Rock Creek Farmer-Led Council

Northeast Iowa | Upper Cedar River Watershed

Iowa Soybean Association Advances Nutrient Reduction in the Rock Creek Watershed

Bioreactor installation (left) and Saturated Buffer installation (right) near Rock Creek

Iowa Soybean Association received a Water Quality Initiative Grant to improve water quality and reduce nutrient loss in the Rock Creek Watershed. The project will deliver installation assistance for edge-of-field practices – bioreactors and saturated buffers. Once the project is complete, Rock Creek Watershed will have the largest concentration of these practices in Iowa. Project partners include Mitchell Soil & Water Conservation District, Mitchell County Conservation Board, and Iowa Agriculture Water Alliance.

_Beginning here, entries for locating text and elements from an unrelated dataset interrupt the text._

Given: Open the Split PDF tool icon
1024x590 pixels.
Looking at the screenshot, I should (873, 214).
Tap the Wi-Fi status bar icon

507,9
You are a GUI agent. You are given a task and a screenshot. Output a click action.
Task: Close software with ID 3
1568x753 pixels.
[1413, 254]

In a saturated buffer, a water level control structure diverts water from the edge-of-field tile main to perforated subsurface pipes that run parallel to the stream. Denitrification and uptake by perennial plants minimize nutrient loss.

A bioreactor is a trench filled with a carbon source (commonly wood chips) through which tile water flows. Microorganisms colonize on the wood chips, break down nitrate in the water, and expel nitrate as dinitrogen gas (N2), a primary atmospheric component.

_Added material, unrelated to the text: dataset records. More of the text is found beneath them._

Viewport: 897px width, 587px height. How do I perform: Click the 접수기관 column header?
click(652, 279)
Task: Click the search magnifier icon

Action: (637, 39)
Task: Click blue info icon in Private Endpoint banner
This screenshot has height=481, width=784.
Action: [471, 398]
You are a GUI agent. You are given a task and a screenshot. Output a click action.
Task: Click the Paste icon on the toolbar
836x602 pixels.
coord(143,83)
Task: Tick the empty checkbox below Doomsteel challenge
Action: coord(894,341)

Rock Creek Watershed: first Watershed Plan in Iowa to Address Nutrient Reduction Strategy

Rock Creek drains 44,787 acres of prime farmland in northern Iowa (photo credit: Lynn Betts)

In 2013, Iowa Soybean Association received a grant from the Walton Family Foundation to develop a watershed plan for Rock Creek. The plan was the first in Iowa to address Nutrient Reduction Strategy goals. Mitchell Soil and Water Conservation District received a grant for the Rock Creek Watershed through the State of Iowa’s Water Protection Fund (WPF) and Watershed Protection Fund (WSPF). Rock Creek Watershed drains 44,787 acres beginning in Worth County, continuing through Mitchell County and draining to the Cedar River in northern Floyd County.

The goals of the watershed are:

  • Reduce in-stream nitrogen by 41%
  • Reduce in-stream phosphorus by 29%
  • Increase soil organic matter by 1%
  • Maintain or increase agricultural productivity and revenues
  • Reduce flood risk
  • Maintain or increase upland wildlife habitats
  • Maintain or improve aquatic life

Practices cost-shared by the project include:

  • Cover Crops
  • Residue Management
  • Nitrification Inhibitor
  • Wetlands
  • Grade Stabilizations
  • Streambank Stabilizations
  • Waterways
  • Ag Waste Structures

Project Partners include:
Watershed farmers and landowners, Mitchell Soil & Water Conservation District, Mitchell County Conservation Board, Natural Resources Conservation Service, Iowa Department of Agriculture and Land Stewardship, Iowa Department of Natural Resources, National Fish and Wildlife Foundation, Fishers and Farmers Partnership, Iowa Flood Center, AgSolver, Inc. and Pheasants Forever.